Question

A particle falls on the earth from: (1) infinity, (2) the height of 10 times the radius of the earth. What will be the ratio of velocity gain on reaching the surface of the earth?
A) $\sqrt {11} :\sqrt {10} $
B) $\sqrt {10} :\sqrt {11} $
C) 10:11
D) 11:10

Answer 1

Hint: There is no external force acting in the system of the earth particle system. Therefore, Energy of the system would be conserved, hence, apply this idea for initial and final configurations of the earth and body system for the two cases.

Formula Used:
Potential Energy due to gravitational pull of earth: $P.E = \dfrac{{ - Gm{M_e}}}{r}$
Where $G$ is the gravitational constant, $m$ is the mass of earth and $M$ is the mass of Earth.
Kinetic energy of a particle moving with velocity $v$: \[K.E = \dfrac{1}{2}m{v^2}\]
Where $m$ is the mass of the particle and $v$ is velocity.
Total Energy of the system is conserved: $K.E + P.E = k$
Where $k$ is constant.

Complete step by step answer:
Given initial radii in two cases: $r = \infty $ in case particles coming from infinity and $r = 10{R_{earth}}$ in other case.
Let final velocity be ${v_1}$ and ${v_2}$ for two cases respectively
The following diagram is representing the two cases.

Step 1:
Case 1: The total energy of the combined system earth and particle:
${(T.E)_{initial}} = P.E + K.E$
Initially particle stationery, so $K.E. = 0$
${(T.E)_{initial}} = \dfrac{{ - G{M_e}m}}{\infty } + 0 = 0$ …… (1)
Similarly, in Case 2:
${(T.E)_{initial}} = P.E + K.E$
Initially particle stationery, so $K.E. = 0$
${(T.E)_{initial}} = \dfrac{{ - G{M_e}m}}{{11{R_e}}} + 0$ …… (2)
Step 2: The total energy of the combined system when reaching the earth’s surface:
Case 1:
${(T.E)_{final}} = P.{E_{surface}} + K.{E_{final}}$
${(T.E)_{final}} = \dfrac{{ - G{M_e}m}}{{{R_e}}} + \dfrac{1}{2}m{v_1}^2$ …… (3)
Similarly, in Case 2:
${(T.E)_{final}} = \dfrac{{ - G{M_e}m}}{{{R_e}}} + \dfrac{1}{2}m{v_2}^2$ …… (4)

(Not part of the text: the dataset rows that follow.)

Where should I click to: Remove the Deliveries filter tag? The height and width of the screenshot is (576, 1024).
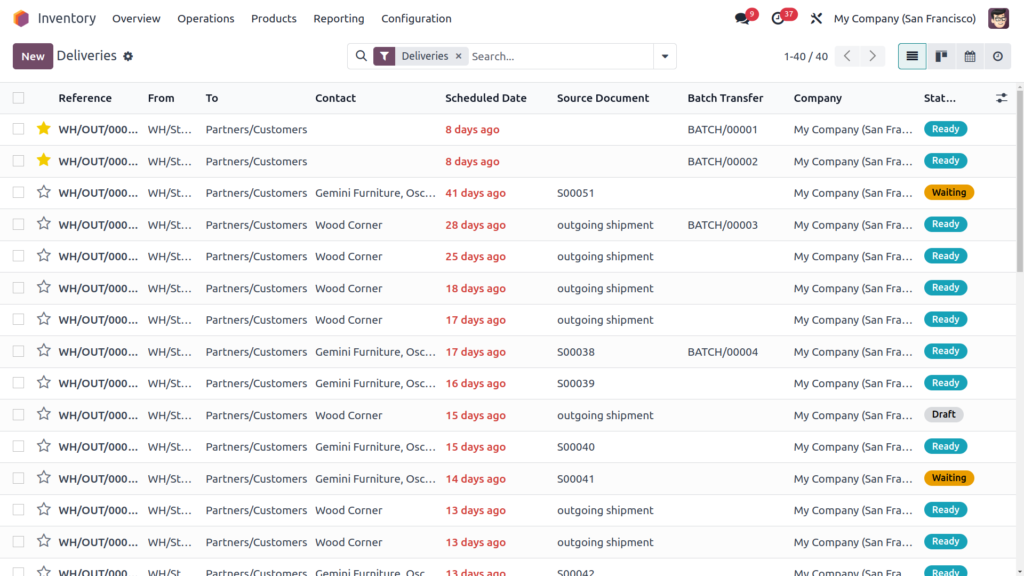pyautogui.click(x=459, y=56)
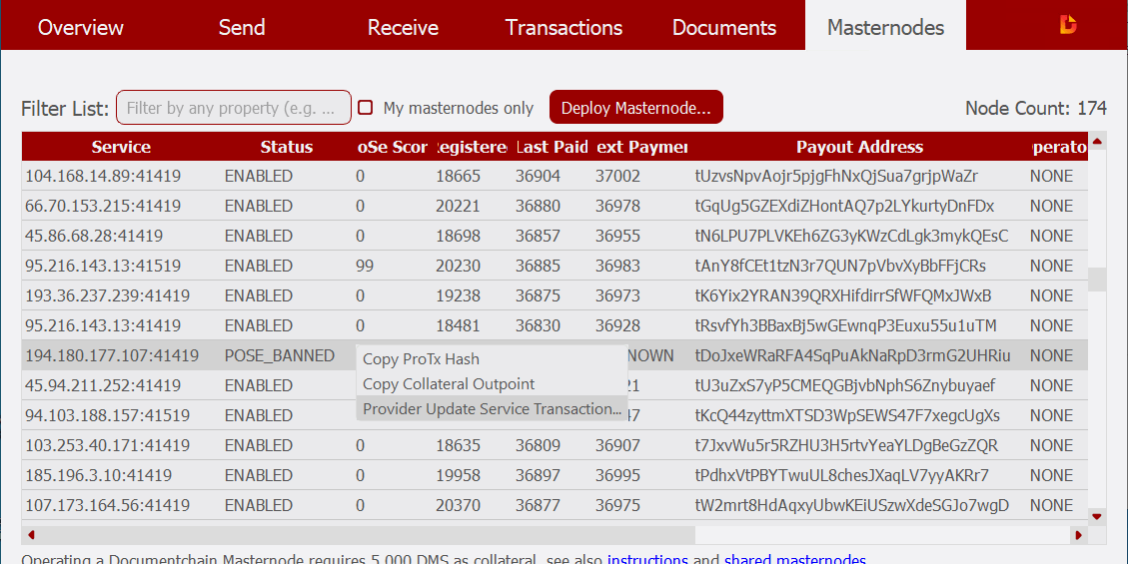Sort table by Status column header
1128x564 pixels.
pos(286,147)
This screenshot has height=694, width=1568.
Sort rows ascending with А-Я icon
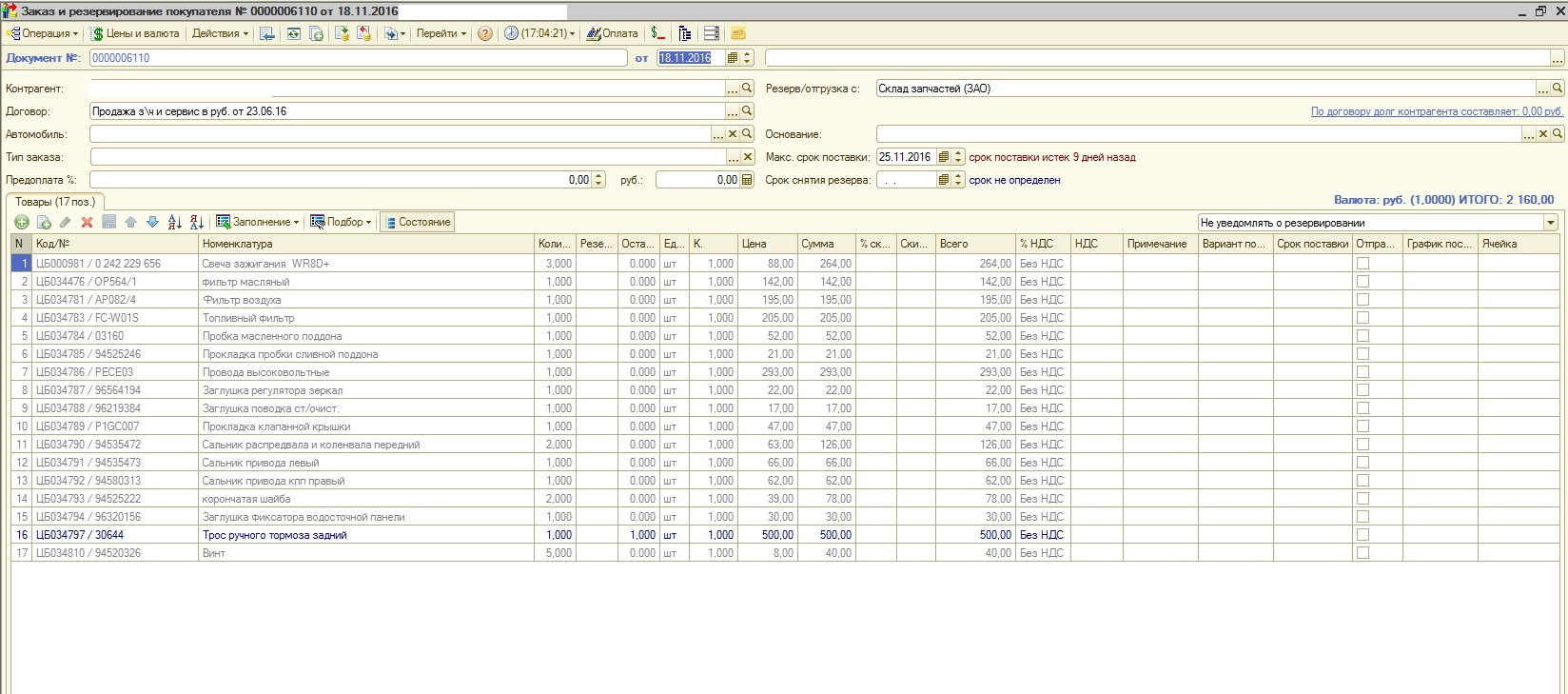coord(175,222)
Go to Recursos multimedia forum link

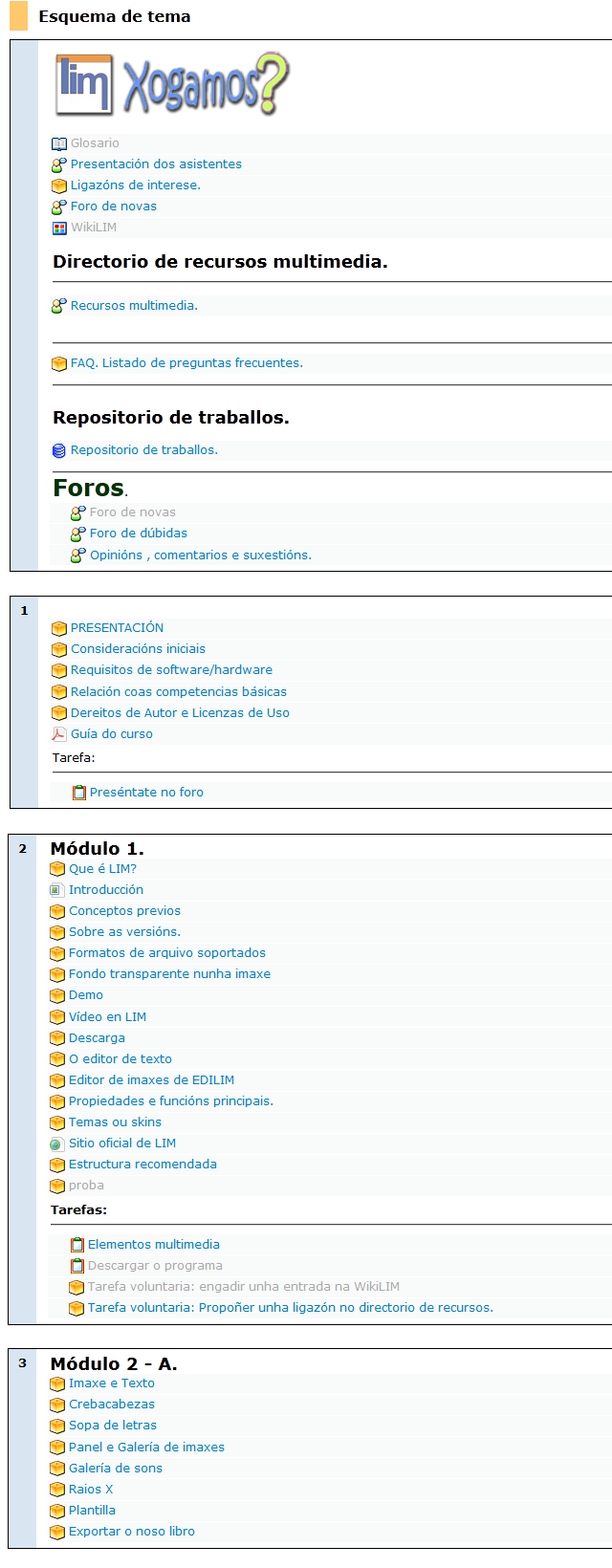[x=134, y=306]
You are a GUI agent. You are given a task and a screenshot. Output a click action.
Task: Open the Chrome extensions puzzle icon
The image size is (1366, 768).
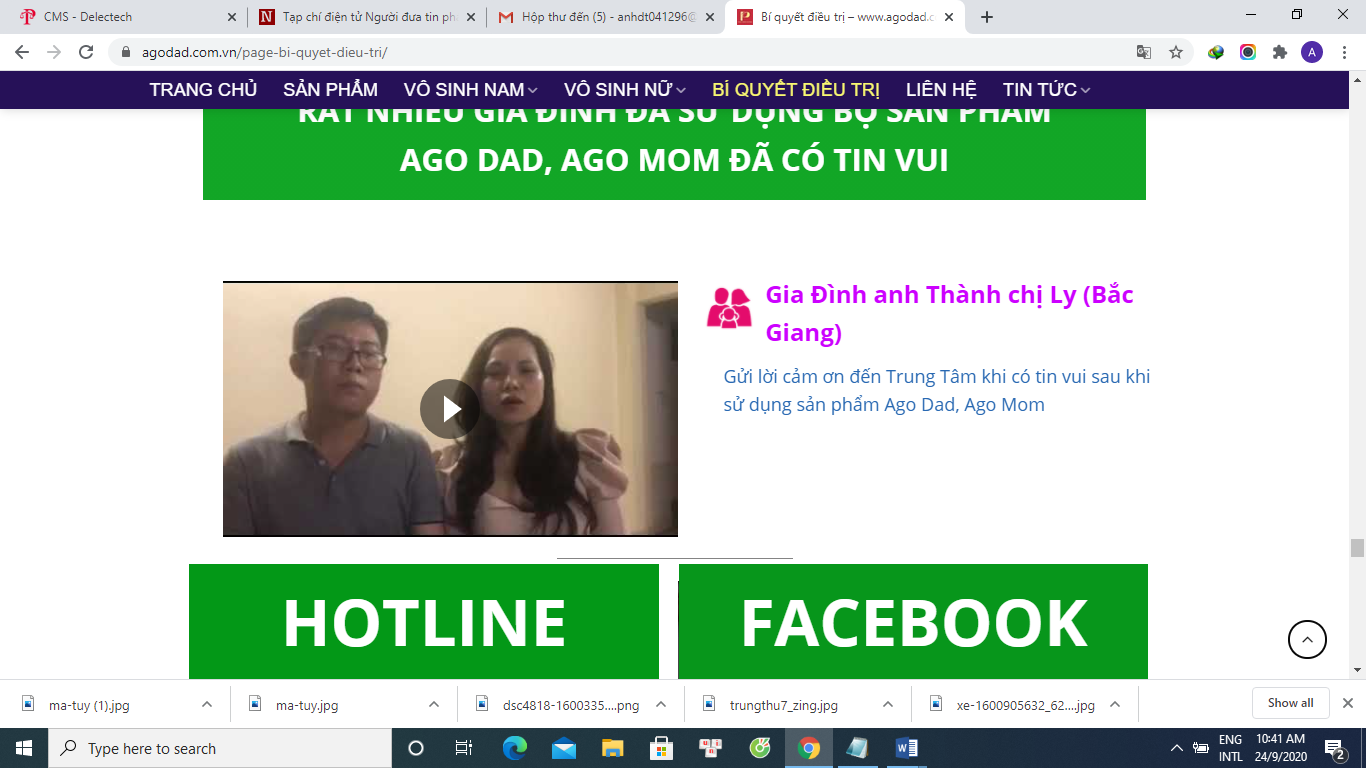tap(1279, 52)
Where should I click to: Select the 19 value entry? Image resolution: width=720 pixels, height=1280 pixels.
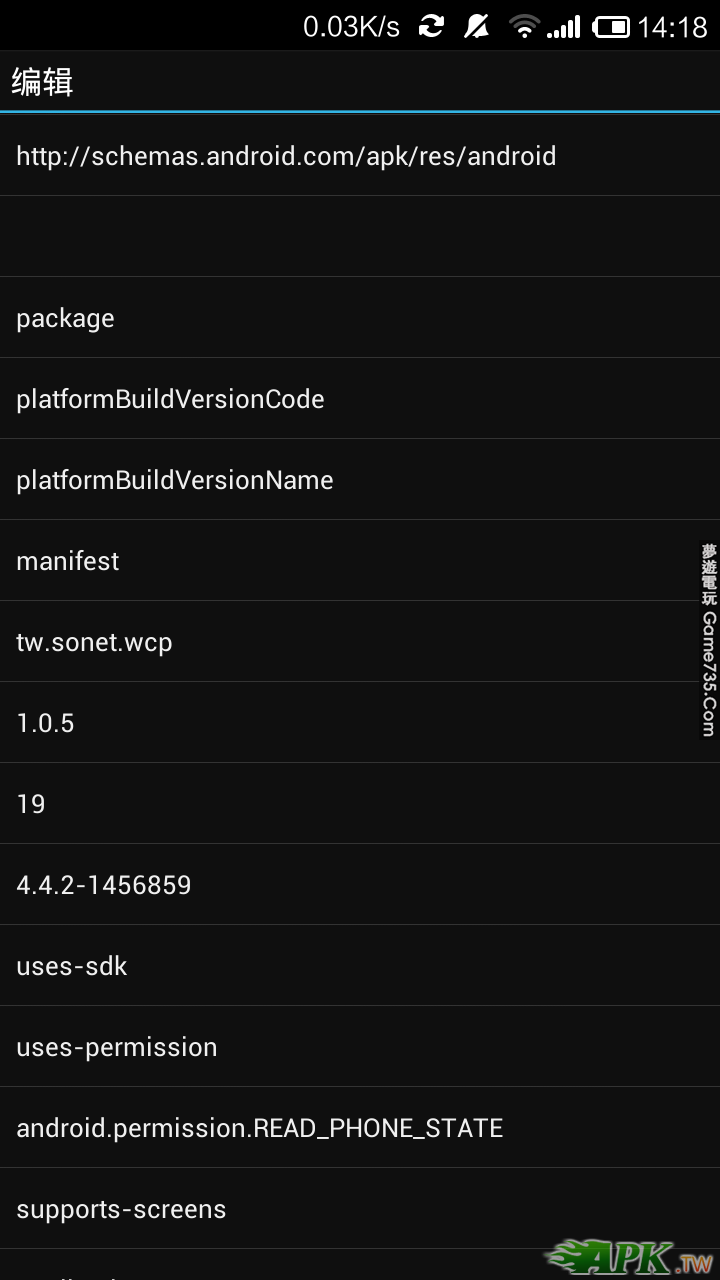tap(31, 804)
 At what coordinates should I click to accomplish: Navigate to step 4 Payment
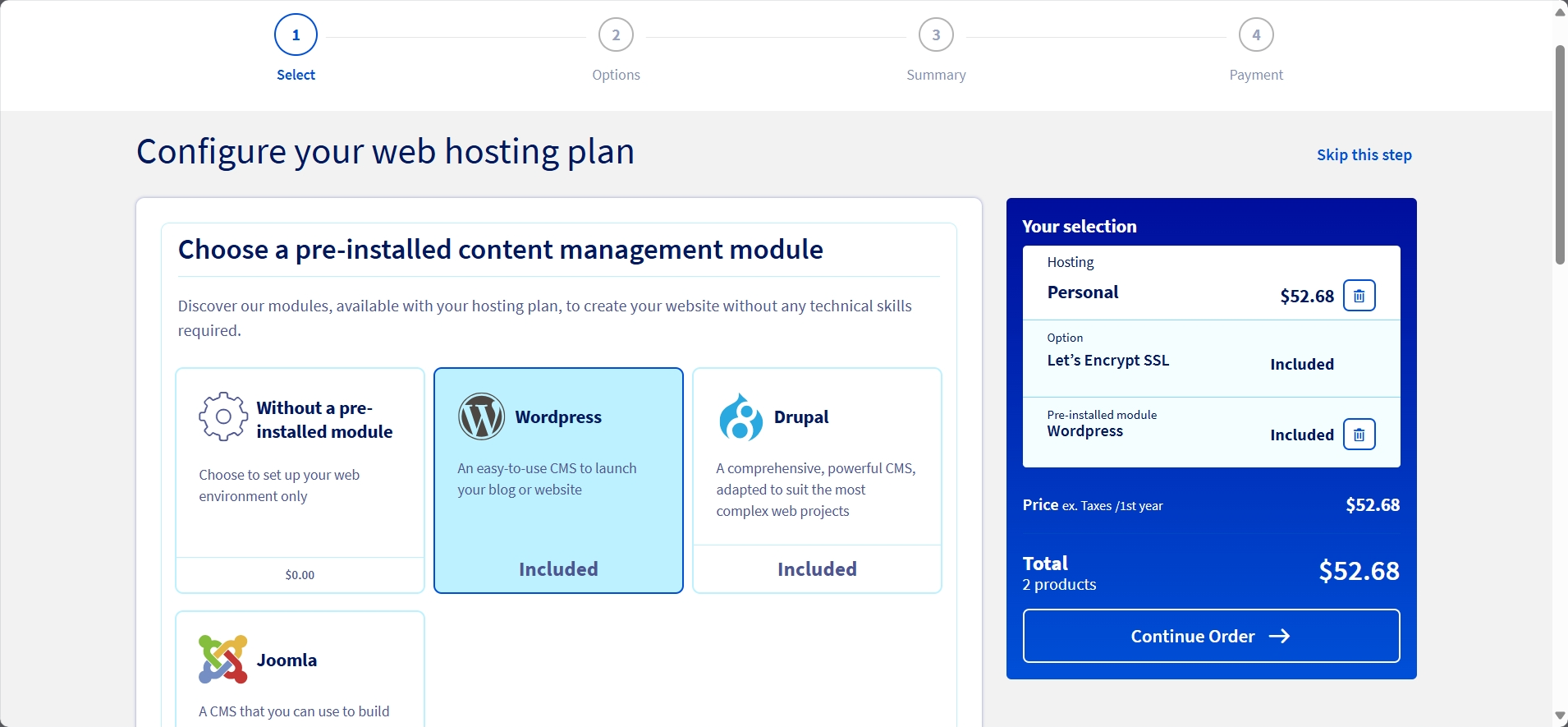click(1256, 35)
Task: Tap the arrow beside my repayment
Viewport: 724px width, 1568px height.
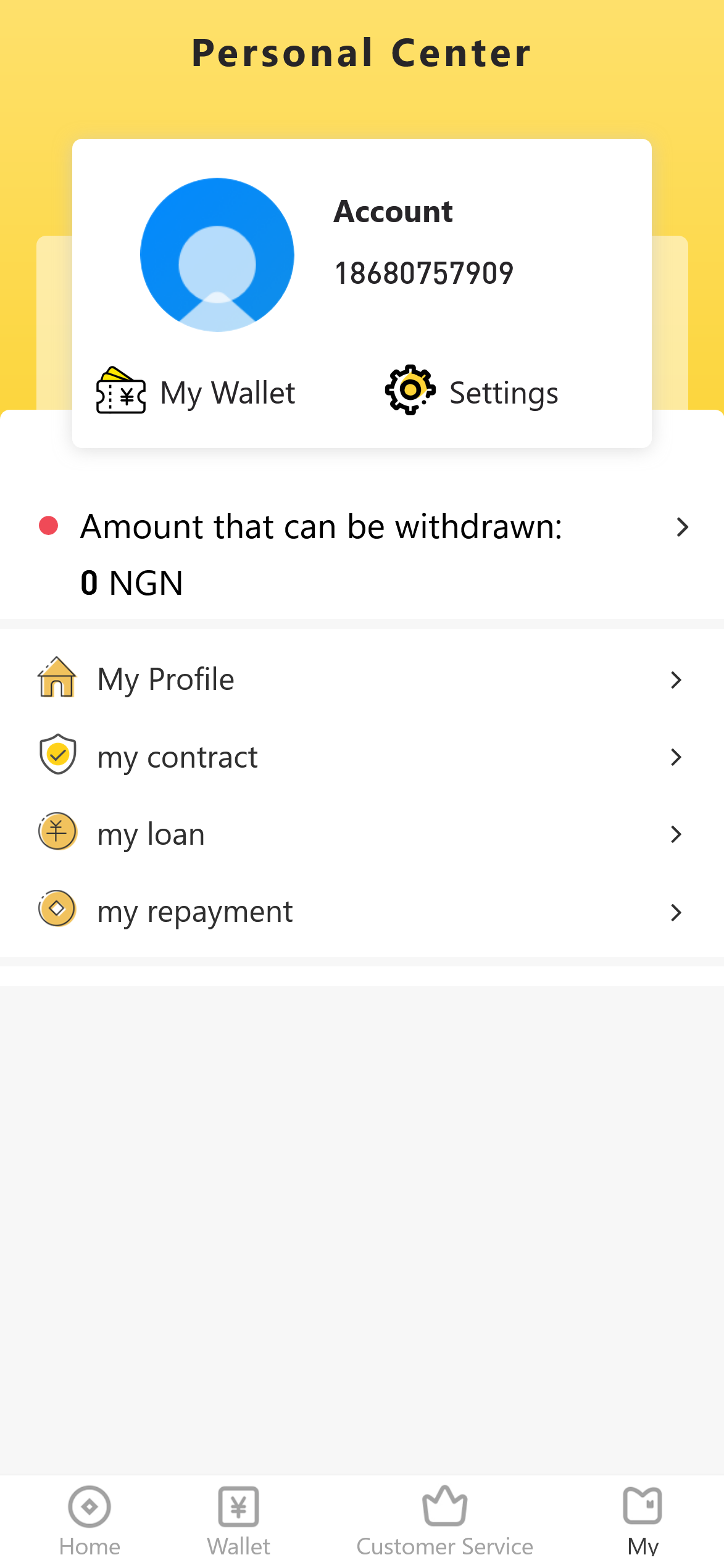Action: [x=676, y=912]
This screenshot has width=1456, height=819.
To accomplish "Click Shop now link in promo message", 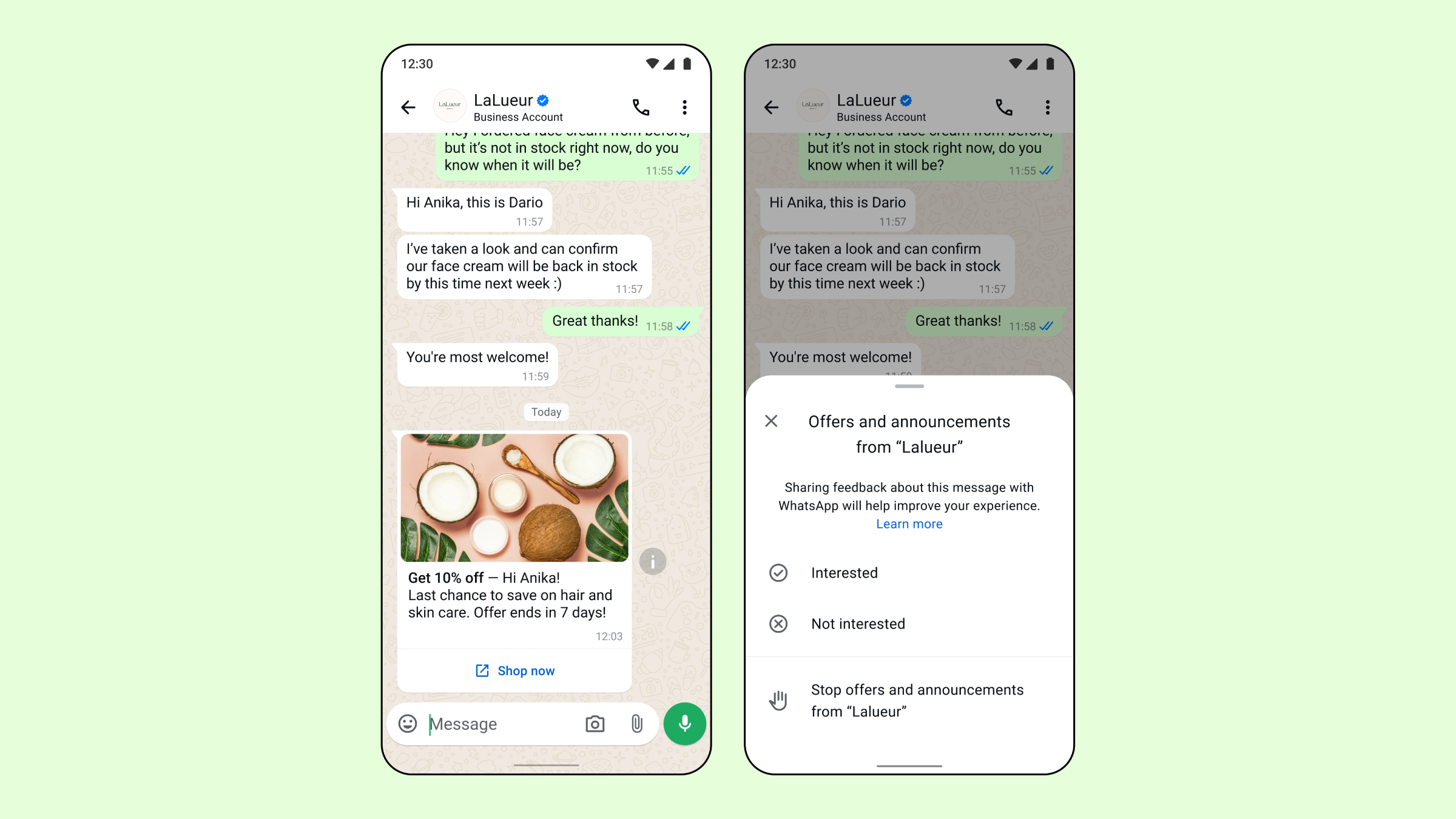I will pos(515,671).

Step 3: Using conservation of energy condition in each case:
${(T.E)_{initial}} = {(T.E)_{final}}$ …… (5)
Case 1:
Equating equation (1) and (3) we get-
$0 = \dfrac{{ - G{M_e}m}}{{{R_e}}} + \dfrac{1}{2}m{v_1}^2$
$ \Rightarrow - \dfrac{1}{2}m{v_1}^2 = \dfrac{{ - G{M_e}m}}{{{R_e}}}$
$ \Rightarrow {v_1} = \sqrt {\dfrac{{2G{M_e}}}{{{R_e}}}} $ …… (6)
Similarly, in case 2:
Equating equation (2) and (4) we get-
$\dfrac{{ - G{M_e}m}}{{11{R_e}}} + 0 = \dfrac{{ - G{M_e}m}}{{{R_e}}} + \dfrac{1}{2}m{v_2}^2$
$ \Rightarrow \dfrac{{ - G{M_e}}}{{11{R_e}}} + \dfrac{{G{M_e}}}{{{R_e}}} = \dfrac{1}{2}{v_2}^2$
$ \Rightarrow \dfrac{1}{2}{v_2}^2 = \dfrac{{ - G{M_e} + 11G{M_e}}}{{11{R_e}}} = \dfrac{{10G{M_e}}}{{11{R_e}}}$
$ \Rightarrow {v_2} = \sqrt {\dfrac{2}{1}\dfrac{{10G{M_e}}}{{11{R_e}}}} $ …… (7)

Step 4: Taking ratio of two final velocity from equation (6) and (7) we get:
$\dfrac{{{v_1}}}{{{v_2}}} = \dfrac{{\sqrt {\dfrac{{2G{M_e}}}{{{R_e}}}} }}{{\sqrt {\dfrac{2}{1}\dfrac{{10G{M_e}}}{{11{R_e}}}} }} = \dfrac{{\sqrt {11} }}{{\sqrt {10} }}$

Therefore, the correct option is (A) $\sqrt {11} :\sqrt {10} $.

Note:
The total energy of a closed system is always conserved. If there is no energy transformation going on. It means that energy is not dissipating through friction or generating heat or sound or light etc. That is why it is said as a closed system, the total energy of the Universe is constant.